Dans un film de commande, il se révèle douloureusement personnel et dans un film plus personnel, il injecte une dose d’universalisme. Prenons, Tendre Poulet avec Philippe Noiret et Annie Girardot, la rencontre entre un professeur de grec ancien à la Sorbonne et d’une commissaire de police, l’histoire est
amusante, la péripétie policière se regarde avec plaisir, les acteurs sont à l’aise, les Monique Tarbès et Roger Dumas font leur numéro avec cette fantaisie cabaretière qui n’existe plus, ne croyez pas que ce cinéma en apparence inoffensif, se regarde et s’oublie.
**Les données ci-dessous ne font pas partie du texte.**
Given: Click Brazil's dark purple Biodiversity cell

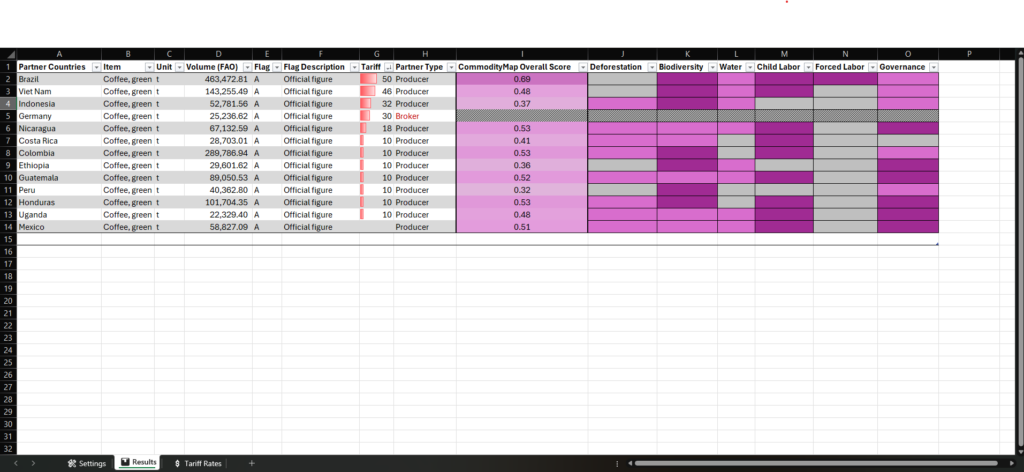Looking at the screenshot, I should (x=686, y=79).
Il n’est pas jetable. Il dit tout de nous, de nos méandres, de notre incapacité à s’engager, de nos rêves enfouis, de nos absences et de nos fuites imbéciles, sans grands mots à la rescousse, sans les larmes abondantes des atrabilaires, sans les aplats de couleurs glauques, mais dans l’organdi et le crêpe, l’ondoiement, le drapé, un travail de dentellière. Quand je m’arrête square Viviani, observer l’avancement des travaux de la Cathédrale Notre-Dame, je suis emporté par une émotion qui déborde, je ne peux la retenir. Noiret invite Girardot à l’accompagner sur une plage de Normandie, c’est bon paraît-il pour les couples, dans son costume en seersucker, un cornet de glace à la main, il tente un rapprochement. Nous ne sommes pas dans la drague lourdingue, la déconstruction et le procédural. Ce moment fugace où deux personnes se rencontrent avec les sous-entendus et les piétinements sous-jacents, est superbe de maîtrise. C’est rapide, farfelu, boiteux, d’une beauté à crier. »

« Tendre est la province » de Thomas Morales, Editions des Equateurs, 2024. 240 pages, 19 euros.